セラー業務支援室です。
私は医薬品メーカーで30年間、営業事務として働いています。
前回の記事で、私が思う“未来のビジネスメール”について書きましたが、
その内容に関係するような出来事が最近あり、
「もしかして、私の予測は当たっているのかもしれない」と感じたので、
今回はそのことを書きたいと思います。
■重役の一言が生む“AI利用への迷い”
私が勤めている会社の重役が、ふとこんなことを口にしました。
「A君の最近のメール、やけに丁寧なんだよな。
前はもっと馴れ馴れしいというか、特徴的な書き方だったんだけど……。
AIで書いているんだろうけど、なんかしっくりこないんだよ」
会社としてはAIを使った業務効率化を推奨しています。
しかし、重役という立場の人がこうした“個人的な感想”を口にすると、
聞いた側はどう感じるでしょうか。
評価に影響する話ではないにしても、「雑談」として聞かされた人は、
「結局、AI使ったらダメなの?」
と感じてしまう可能性があります。
■AIが作成するビジネスメールの印象は人それぞれ
今はAI活用が広がりつつある“過渡期”です。
そのため、効率化のためにAIを使った結果、
A君のように「らしさが消えた」と感じる人がいる一方で、
「以前は特徴的すぎて読みにくかったけれど、AIを使ってくれて分かりやすくなった」と評価する人もいるでしょう。

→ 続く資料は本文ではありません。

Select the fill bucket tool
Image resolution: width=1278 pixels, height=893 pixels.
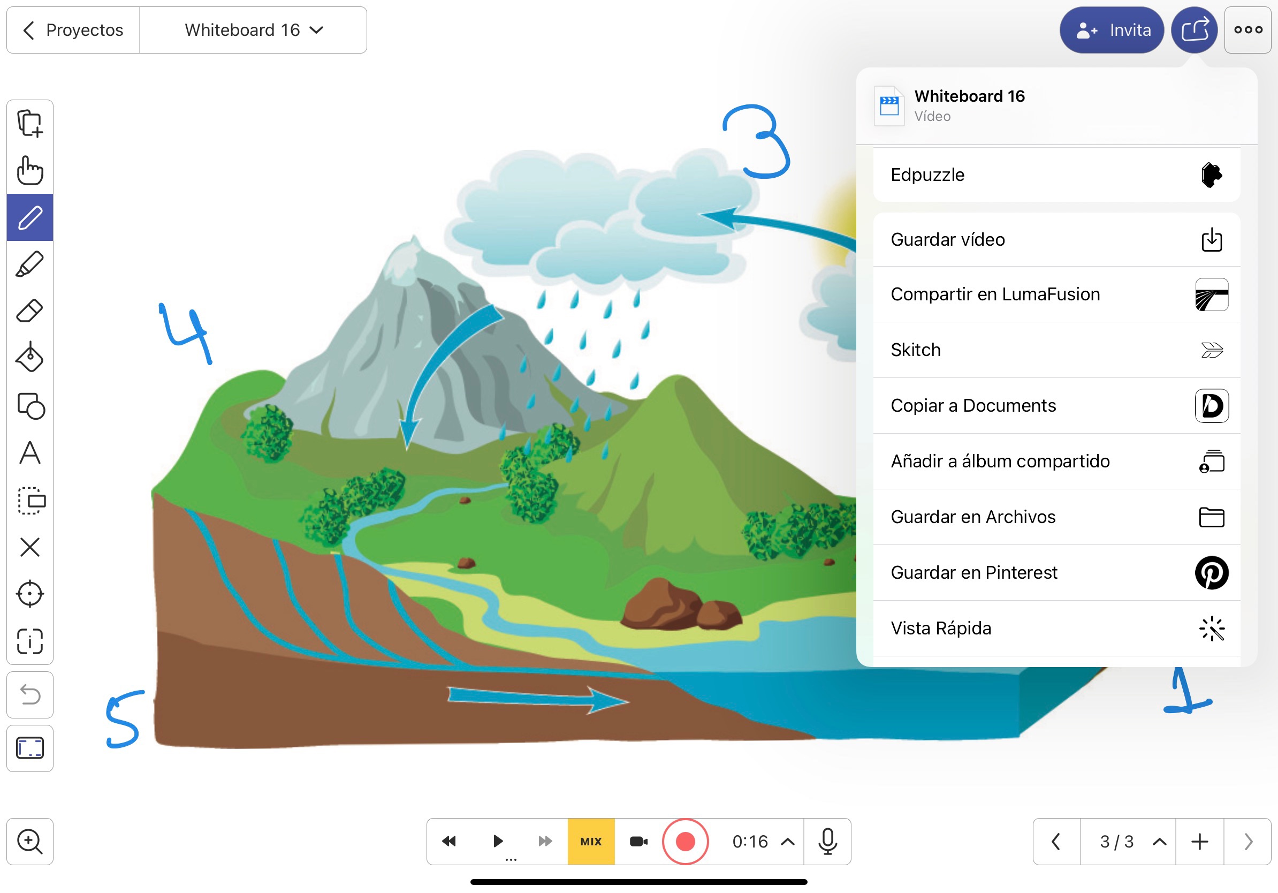30,357
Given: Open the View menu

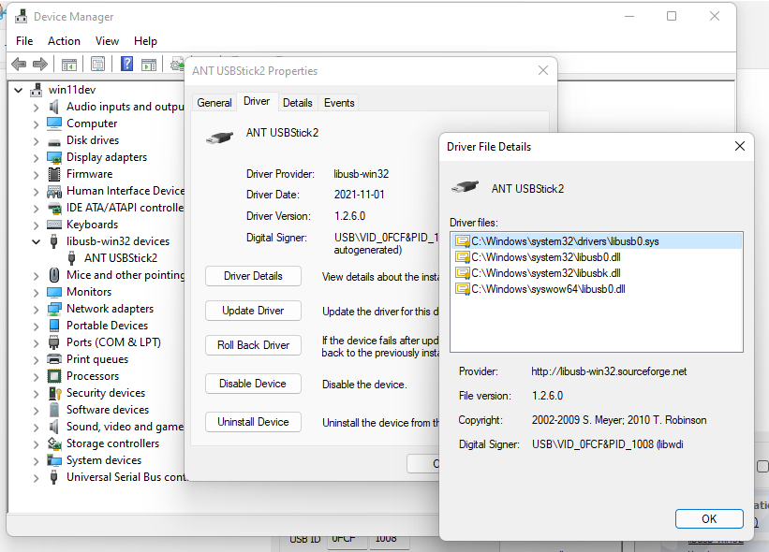Looking at the screenshot, I should click(107, 41).
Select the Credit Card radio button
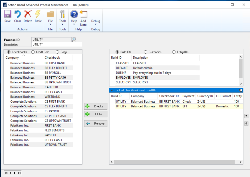 click(33, 52)
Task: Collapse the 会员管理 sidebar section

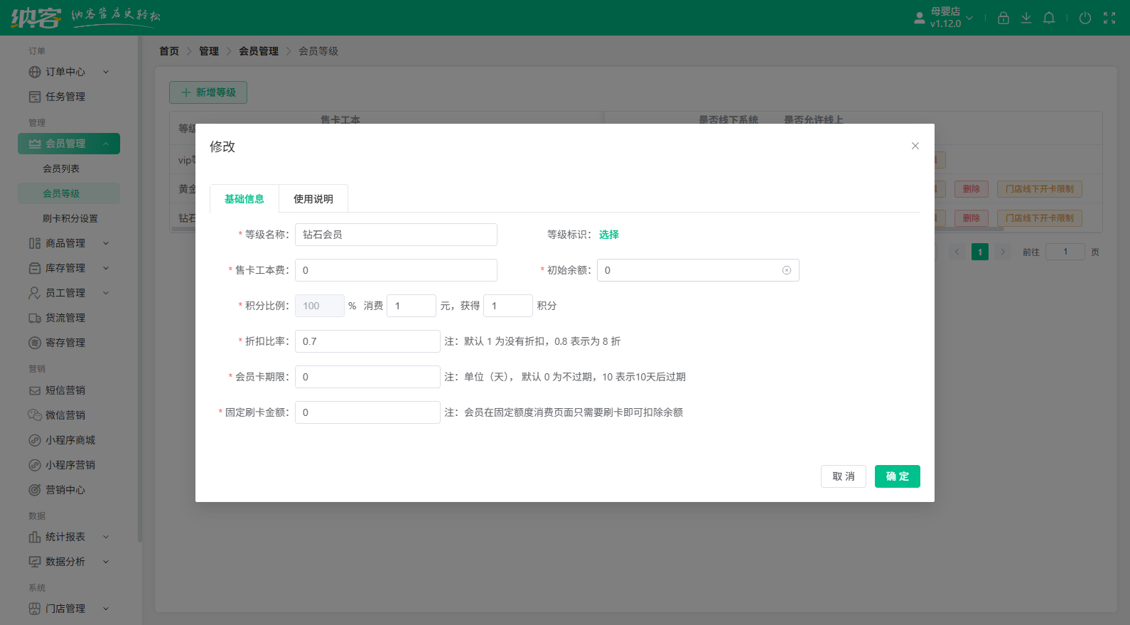Action: tap(68, 144)
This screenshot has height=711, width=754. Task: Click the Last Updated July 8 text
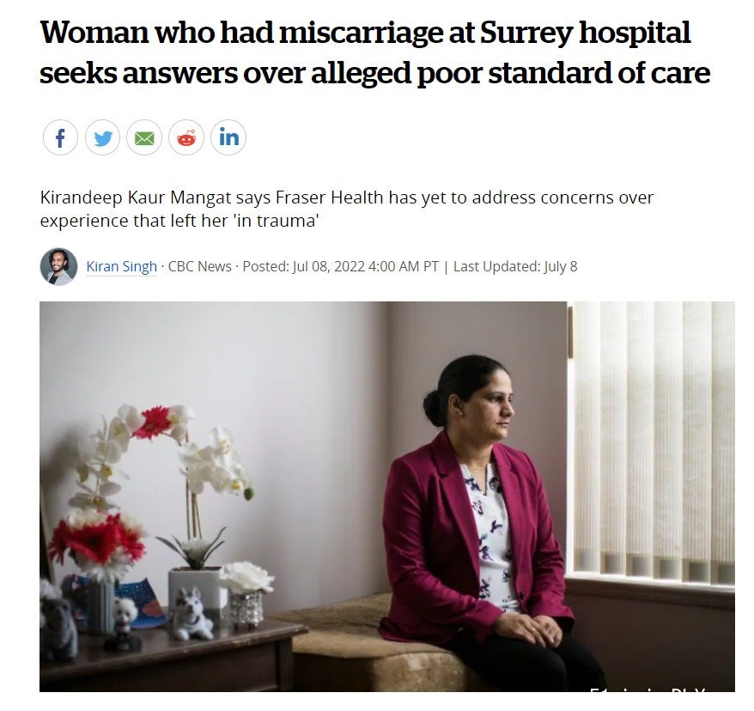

つまり、同じAI利用でも受け手によって印象がまったく異なり、
この“揺らぎ”こそ、過渡期ならではの現象だと感じます。
■“AIで整った文面”をどう評価するのか
AIで作成されたメールは、
・文面が分かりやすい
・要点が明確
・読み手の負担が少ない
こうした理由から、好印象を持つ上長もいます。
そして、実際の行動力や成果を中心に、
純粋に仕事を評価するタイプの上長もいるでしょう。
一方で、AIによって文章が整いすぎることで個性が見えなくなり、
その人が本来持っている得手不得手や特徴がつかみにくくなる。
その結果、
「評価材料が減った」
と感じる上長もいるかもしれません。
■AIは“公平さ”をもたらすはずだったのに
昔から、評価者の価値観によって判断が左右されることはありました。
むしろ、昔のほうがその傾向は強かったようにも思います。
だからこそ、AIはこうした個人的感情を排除し、
より公平な評価につながるのではないか――
そんな期待を持っていた人も多いはずです。
ところが実際には、AIが介在することで新たな揺らぎが生まれている。
AIで整った文面をどう捉えるかは、結局のところ評価者の価値観に左右される。
今回の重役の一言を聞いたとき、
私はその現実に少し怖さを感じました。
AI時代のビジネスメールは、これからどのように評価されていくのでしょうか。